___ Text extract

# Probes across all layers

We score SAEs by their ability to "recover" supervised concepts from the residual stream? To which degree are those concepts detectable by linear probes at all?

In [None]:
%load_ext autoreload
%autoreload 2

In [None]:
# Imports
import torch
import os
import pickle

from nnsight import LanguageModel

import experiments.utils as utils
from experiments.probe_training import train_probes
from experiments.pipeline_config import PipelineConfig
from experiments.dataset_info import *

In [None]:
cfg = PipelineConfig()

cfg.device = 'cuda'

# llm_model_name = "EleutherAI/pythia-70m-deduped"
llm_model_name = "google/gemma-2-2b"

______

• Short problem 1
Reproduce, word for word, the part of the probes-across-layers notebook that opens with the words containing "# Probes across" and closes with "probes at all?".
• Short problem 2
Carry the probes-across-layers notebook forward from its final line by supplying the code that comes next.

___ Material shown

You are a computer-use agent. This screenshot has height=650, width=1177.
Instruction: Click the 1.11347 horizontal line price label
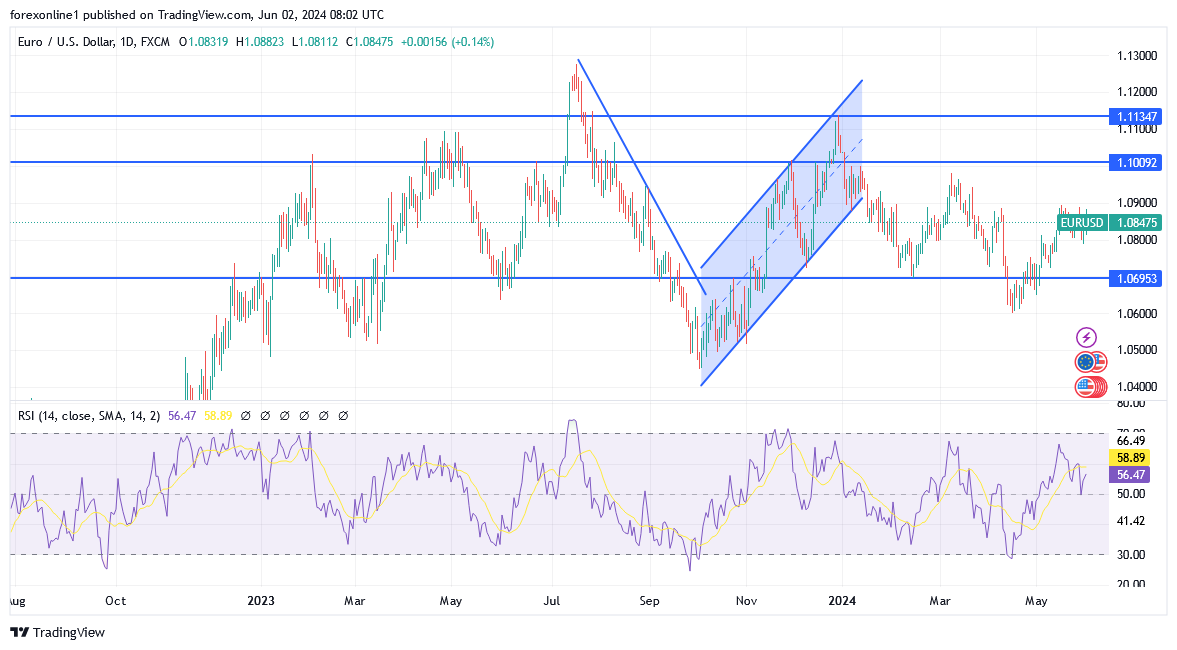1136,116
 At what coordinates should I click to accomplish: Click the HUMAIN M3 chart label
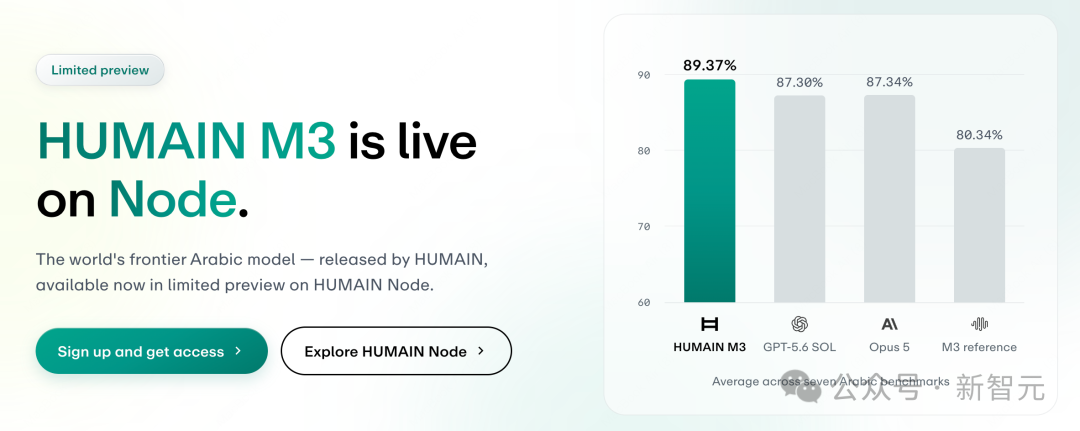pos(709,347)
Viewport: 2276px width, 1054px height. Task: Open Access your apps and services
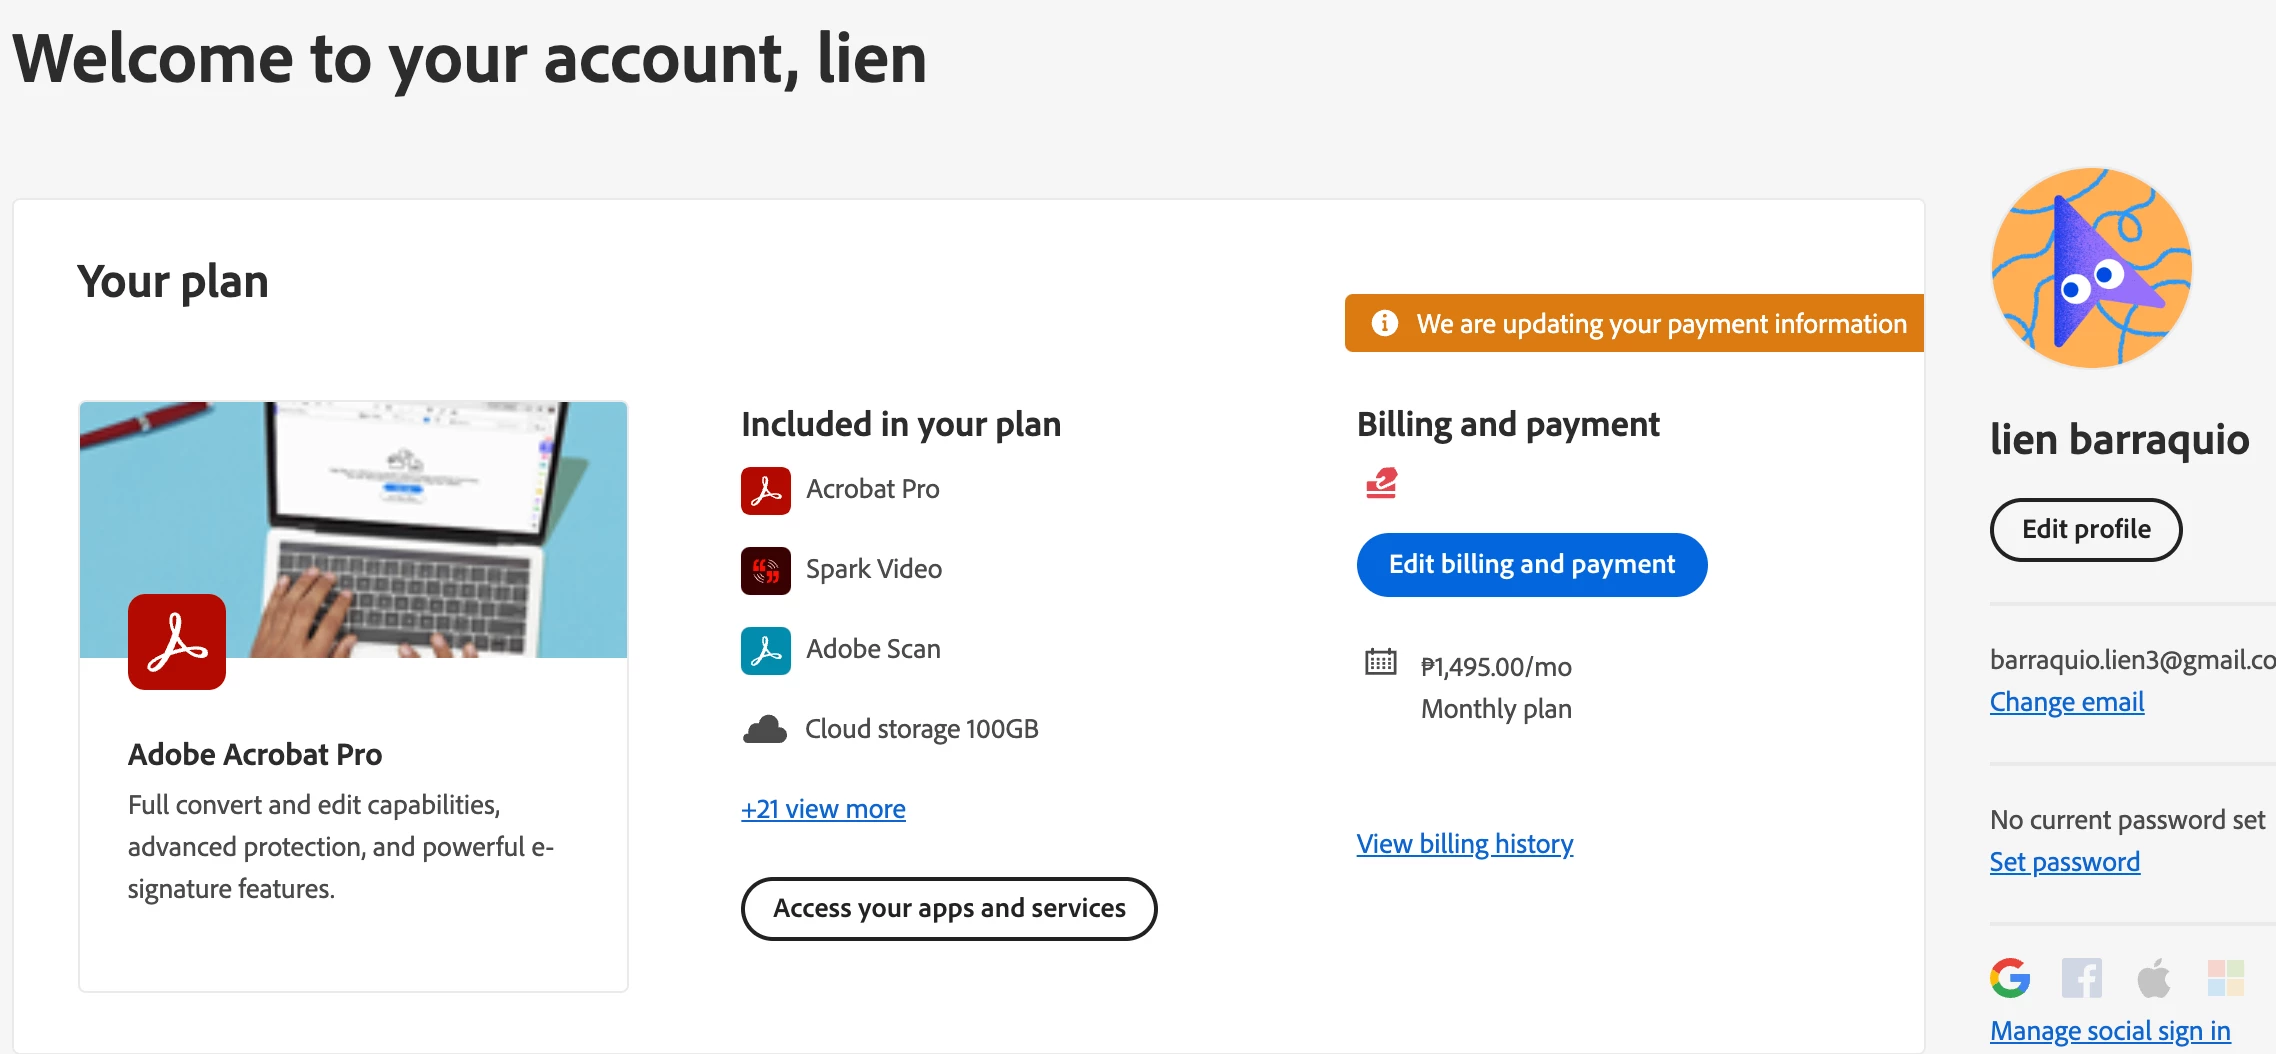[949, 908]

______

• Exercise result 1
# Probes across all layers

We score SAEs by their ability to "recover" supervised concepts from the residual stream? To which degree are those concepts detectable by linear probes at all?

• Exercise result 2
cfg.model_dtype = torch.bfloat16

cfg.spurious_corr = False
cfg.probe_train_set_size = 1000
cfg.probe_test_set_size = 250
cfg.probe_context_length = 128
cfg.probe_batch_size = 250
cfg.probe_epochs = 10
cfg.probes_dir = 'probes'


# cfg.dataset_name = 'bias_in_bios'
# cfg.chosen_class_indices = [0, 1,]

cfg.dataset_name ='amazon_reviews_1and5'

chosen_classes = [
    "Beauty_and_Personal_Care",
    "Books",
    "Automotive",
    "Musical_Instruments",
    "Software",
    "Sports_and_Outdoors",
]
cfg.chosen_class_indices = [
    amazon_category_dict[c] for c in chosen_classes
]

In [None]:
# Load model
# TODO: I think there may be a scoping issue with model and get_acts(), but we currently aren't using get_acts()
model = LanguageModel(llm_model_name, device_map=cfg.device, dispatch=True, torch_dtype=cfg.model_dtype)
only_model_name = llm_model_name.split("/")[-1]
model_eval_config = utils.ModelEvalConfig.from_full_model_name(llm_model_name)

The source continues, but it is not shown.